## Passage for review
Two saxophone synthesizer builds for the price of one

[Bruce Land] has been sending in student projects from the electronic design course he taught at Cornell last semester. By a curious coincidence, two groups build saxophone synthesizers with the same key arrangement as a real sax.

First up is [Brian Wang]‘s digital sax. There’s a small microphone in the mouthpiece and a series of buttons down the body of the sax telling the ATMega664 what note to play. The data for the saxophone synthesis was created by looking at a frequency plot of a sax, bassoon, harp, and pipe organ. [Brian] has the synthesis part down pat; there’s definitely a baritone sax in that little microcontroller.

Next up is [Suryansh] and [Chris]‘s PVC pipe saxophone. It’s the same general principle as [Brian]‘s project – the musician blows into the sax (we really like the kazoo mouthpiece) and a small mic picks up the sound of the wind. If the microphone output is above a certain threshold, the buttons are read and a note come out of the sax. We’re picking up a whiff of alto sax here; shame there wasn’t a duet with the two teams.

After the break you can see both saxophone projects in all their glory.

## Work request 1
In the article about the two saxophone synthesizer builds, which microcontroller is told what note to play in Brian Wang's digital sax?
## Work request 2
Carry on the article about the two saxophone synthesizer builds, picking up after its final sentence.

## Available data
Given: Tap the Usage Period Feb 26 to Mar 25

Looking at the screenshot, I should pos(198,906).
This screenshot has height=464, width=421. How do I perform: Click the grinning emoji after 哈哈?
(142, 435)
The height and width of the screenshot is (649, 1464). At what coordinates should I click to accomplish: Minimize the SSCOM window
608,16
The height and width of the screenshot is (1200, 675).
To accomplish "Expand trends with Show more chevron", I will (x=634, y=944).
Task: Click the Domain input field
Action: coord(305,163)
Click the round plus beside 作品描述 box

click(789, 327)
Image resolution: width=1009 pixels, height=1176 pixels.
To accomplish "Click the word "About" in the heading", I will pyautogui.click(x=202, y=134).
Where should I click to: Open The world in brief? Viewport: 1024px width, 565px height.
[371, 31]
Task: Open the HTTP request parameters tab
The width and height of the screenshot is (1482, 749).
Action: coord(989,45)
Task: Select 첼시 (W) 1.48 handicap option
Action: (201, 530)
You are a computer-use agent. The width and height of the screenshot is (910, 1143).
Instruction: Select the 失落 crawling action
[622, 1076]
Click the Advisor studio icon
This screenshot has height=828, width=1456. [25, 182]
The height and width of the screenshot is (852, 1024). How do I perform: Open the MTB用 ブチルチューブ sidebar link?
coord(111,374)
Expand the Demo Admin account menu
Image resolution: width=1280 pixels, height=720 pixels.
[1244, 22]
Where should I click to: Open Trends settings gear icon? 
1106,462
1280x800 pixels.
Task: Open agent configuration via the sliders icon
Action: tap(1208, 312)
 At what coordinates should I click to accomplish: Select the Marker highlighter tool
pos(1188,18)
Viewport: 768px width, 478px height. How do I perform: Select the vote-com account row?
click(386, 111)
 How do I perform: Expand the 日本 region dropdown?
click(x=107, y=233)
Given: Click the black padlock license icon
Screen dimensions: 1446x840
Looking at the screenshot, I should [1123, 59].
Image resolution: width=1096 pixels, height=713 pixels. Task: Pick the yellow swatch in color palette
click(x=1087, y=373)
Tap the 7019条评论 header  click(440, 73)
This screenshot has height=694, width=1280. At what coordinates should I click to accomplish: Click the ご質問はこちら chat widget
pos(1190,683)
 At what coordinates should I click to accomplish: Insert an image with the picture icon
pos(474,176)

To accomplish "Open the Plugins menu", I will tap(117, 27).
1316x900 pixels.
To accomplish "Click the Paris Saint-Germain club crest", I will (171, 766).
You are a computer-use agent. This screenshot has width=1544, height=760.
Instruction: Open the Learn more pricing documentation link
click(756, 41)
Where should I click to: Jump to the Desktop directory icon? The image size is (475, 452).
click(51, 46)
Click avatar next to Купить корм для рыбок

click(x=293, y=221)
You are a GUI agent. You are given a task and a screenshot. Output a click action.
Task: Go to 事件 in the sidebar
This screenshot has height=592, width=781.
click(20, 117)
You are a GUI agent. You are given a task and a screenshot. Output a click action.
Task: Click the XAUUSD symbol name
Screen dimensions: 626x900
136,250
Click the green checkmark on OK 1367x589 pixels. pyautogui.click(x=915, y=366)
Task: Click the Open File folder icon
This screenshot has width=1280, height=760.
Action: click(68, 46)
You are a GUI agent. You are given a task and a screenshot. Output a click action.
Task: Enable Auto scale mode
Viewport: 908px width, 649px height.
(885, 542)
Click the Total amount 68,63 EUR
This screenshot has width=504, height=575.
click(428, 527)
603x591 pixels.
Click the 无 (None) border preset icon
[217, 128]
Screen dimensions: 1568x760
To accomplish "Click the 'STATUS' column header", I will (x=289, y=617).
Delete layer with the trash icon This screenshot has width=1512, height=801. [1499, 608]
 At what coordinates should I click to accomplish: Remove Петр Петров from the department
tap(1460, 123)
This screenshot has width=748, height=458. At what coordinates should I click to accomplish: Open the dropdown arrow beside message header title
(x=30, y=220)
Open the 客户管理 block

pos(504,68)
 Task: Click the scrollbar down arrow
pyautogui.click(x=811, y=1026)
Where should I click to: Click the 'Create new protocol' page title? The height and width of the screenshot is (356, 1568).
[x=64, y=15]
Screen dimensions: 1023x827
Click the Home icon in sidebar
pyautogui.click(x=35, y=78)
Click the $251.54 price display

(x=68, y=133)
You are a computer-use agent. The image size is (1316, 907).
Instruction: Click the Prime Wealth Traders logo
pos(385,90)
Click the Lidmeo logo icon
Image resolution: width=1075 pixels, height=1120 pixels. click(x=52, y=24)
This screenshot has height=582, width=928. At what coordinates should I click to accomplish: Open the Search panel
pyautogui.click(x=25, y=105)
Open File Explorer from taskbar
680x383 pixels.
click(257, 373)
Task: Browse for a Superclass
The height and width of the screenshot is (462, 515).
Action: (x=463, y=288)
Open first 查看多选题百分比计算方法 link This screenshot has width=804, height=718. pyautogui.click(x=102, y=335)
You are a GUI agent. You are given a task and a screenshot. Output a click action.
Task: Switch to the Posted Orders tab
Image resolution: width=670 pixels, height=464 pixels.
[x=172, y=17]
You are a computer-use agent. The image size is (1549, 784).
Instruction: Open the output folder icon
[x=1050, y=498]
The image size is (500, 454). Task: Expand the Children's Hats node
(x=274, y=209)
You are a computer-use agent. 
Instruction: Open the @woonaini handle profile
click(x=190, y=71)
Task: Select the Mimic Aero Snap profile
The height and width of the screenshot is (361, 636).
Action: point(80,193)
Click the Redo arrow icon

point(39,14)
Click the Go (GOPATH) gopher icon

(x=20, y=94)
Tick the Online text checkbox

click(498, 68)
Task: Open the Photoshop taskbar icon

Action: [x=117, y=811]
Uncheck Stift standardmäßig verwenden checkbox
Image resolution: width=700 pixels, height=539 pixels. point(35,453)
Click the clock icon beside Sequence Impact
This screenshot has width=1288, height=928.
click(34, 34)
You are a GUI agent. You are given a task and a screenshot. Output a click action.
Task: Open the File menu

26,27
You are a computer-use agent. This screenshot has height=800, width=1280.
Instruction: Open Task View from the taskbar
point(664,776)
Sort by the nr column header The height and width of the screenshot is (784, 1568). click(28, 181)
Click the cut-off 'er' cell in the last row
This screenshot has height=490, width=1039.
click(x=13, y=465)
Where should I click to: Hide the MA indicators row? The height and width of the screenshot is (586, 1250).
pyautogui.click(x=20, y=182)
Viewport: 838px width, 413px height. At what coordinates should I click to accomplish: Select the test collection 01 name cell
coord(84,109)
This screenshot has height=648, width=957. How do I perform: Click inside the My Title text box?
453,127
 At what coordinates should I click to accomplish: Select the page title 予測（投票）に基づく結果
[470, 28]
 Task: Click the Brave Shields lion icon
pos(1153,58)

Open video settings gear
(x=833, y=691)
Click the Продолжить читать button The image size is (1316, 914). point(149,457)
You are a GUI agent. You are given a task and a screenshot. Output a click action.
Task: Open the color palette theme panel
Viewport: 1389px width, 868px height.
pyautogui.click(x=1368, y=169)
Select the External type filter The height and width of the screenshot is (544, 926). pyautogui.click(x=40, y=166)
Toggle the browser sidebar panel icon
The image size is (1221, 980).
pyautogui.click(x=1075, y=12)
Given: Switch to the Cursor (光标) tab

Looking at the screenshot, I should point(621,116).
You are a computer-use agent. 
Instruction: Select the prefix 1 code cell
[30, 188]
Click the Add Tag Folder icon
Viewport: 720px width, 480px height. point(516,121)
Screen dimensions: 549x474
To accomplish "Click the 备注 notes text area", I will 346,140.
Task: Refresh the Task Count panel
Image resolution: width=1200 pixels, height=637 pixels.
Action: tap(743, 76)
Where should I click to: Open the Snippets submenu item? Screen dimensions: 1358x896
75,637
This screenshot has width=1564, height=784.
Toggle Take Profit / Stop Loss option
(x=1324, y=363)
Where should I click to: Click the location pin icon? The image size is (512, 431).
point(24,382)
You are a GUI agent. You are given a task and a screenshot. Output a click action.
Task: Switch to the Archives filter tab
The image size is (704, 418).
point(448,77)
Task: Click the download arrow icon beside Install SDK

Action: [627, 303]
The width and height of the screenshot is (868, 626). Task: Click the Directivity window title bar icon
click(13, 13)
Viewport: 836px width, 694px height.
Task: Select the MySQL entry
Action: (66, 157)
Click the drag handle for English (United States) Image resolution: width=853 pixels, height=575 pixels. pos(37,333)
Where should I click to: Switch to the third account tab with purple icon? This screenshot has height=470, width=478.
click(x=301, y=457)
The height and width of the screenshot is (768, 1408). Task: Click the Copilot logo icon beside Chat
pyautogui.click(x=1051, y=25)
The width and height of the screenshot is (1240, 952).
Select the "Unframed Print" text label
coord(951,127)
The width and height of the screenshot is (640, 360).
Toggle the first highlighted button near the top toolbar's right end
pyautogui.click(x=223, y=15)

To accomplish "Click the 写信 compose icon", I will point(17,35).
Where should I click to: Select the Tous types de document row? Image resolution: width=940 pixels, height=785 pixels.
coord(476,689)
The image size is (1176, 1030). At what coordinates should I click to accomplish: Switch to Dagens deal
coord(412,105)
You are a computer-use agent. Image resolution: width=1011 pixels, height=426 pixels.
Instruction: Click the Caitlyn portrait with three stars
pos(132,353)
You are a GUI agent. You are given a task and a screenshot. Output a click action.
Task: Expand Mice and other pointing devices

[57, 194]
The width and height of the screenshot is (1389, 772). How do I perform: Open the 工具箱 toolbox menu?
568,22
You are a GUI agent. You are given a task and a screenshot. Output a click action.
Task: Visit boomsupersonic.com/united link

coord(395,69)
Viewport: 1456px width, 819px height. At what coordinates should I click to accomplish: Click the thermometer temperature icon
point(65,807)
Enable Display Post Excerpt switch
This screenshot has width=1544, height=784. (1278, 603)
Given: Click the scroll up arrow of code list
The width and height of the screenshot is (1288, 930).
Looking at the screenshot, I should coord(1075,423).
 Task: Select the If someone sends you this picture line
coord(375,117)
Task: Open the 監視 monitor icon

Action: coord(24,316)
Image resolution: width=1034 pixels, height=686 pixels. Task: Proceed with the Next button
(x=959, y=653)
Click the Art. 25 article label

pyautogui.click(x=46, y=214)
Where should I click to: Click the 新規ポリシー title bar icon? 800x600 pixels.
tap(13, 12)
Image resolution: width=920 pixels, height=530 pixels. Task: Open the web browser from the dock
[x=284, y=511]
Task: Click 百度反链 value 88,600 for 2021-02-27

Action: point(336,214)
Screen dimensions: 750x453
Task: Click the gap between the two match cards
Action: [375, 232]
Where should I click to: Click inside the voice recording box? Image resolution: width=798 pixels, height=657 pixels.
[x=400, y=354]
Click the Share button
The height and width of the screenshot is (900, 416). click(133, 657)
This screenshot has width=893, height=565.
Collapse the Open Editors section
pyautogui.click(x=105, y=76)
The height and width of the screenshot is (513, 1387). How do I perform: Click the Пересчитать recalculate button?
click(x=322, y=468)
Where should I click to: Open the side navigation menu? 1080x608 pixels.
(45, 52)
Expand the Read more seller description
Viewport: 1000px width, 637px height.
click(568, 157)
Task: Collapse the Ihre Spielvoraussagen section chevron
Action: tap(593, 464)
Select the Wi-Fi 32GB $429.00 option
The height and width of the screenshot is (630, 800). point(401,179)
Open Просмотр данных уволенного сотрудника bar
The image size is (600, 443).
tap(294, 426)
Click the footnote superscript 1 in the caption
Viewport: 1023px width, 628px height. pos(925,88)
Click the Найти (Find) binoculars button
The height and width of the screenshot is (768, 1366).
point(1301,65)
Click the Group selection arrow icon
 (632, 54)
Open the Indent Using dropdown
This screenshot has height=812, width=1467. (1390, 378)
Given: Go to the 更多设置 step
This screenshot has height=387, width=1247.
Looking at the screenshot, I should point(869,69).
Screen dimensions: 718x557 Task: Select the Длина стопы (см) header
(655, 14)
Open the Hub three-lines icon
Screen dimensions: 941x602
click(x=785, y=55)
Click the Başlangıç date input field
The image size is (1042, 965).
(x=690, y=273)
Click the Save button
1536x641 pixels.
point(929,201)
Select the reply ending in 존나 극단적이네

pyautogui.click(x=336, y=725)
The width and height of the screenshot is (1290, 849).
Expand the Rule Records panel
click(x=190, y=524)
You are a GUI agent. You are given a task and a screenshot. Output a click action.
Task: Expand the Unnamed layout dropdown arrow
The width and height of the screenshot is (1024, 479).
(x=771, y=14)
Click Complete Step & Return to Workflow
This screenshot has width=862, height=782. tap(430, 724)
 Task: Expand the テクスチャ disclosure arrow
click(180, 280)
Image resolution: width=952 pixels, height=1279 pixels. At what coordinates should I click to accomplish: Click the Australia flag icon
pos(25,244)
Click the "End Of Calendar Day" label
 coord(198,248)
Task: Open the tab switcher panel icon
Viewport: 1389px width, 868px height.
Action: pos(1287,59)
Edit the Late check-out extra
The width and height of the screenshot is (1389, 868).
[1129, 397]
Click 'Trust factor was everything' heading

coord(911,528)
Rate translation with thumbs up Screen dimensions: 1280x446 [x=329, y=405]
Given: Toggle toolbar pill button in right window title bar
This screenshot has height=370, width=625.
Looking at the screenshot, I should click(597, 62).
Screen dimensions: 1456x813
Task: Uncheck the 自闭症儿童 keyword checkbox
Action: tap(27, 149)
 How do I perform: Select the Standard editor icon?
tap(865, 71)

## Result 1
The ATMega664.

## Result 2
Comments

  1. echodelta says:

    Hide those wires don’t use tape. The label from plumbing store is still on side. We were graded on neatness as well content.
    Bundle up or use multi-conductor wire. Extreme ugly. Exposed chip awaits static zap.
    The mic approach is only on-off, so might as well be a switch. The real EWI’s use a air pressure sensor, and a settable air resistance that you blow against. I have one of those blood pressure home-medic sensors I want to hack into a breath sensor for my Yamaha synth, which needs 0-5v to run.

  2. Vonskippy says:

    Like most kids today, they need to work on not saying “um”, “uh”, or “err” every other word.

    It would lower their dork rating by a magnitude or three.

    Back in the olden days, speaking in class was actually taught, practiced, and graded.

  3. Tim says:

    It’s not in the shape of a saxophone, but has the same fingering. I’ve used a breath pressure sensor instead of a microphone, and midi instead of synthesizing on the arduino.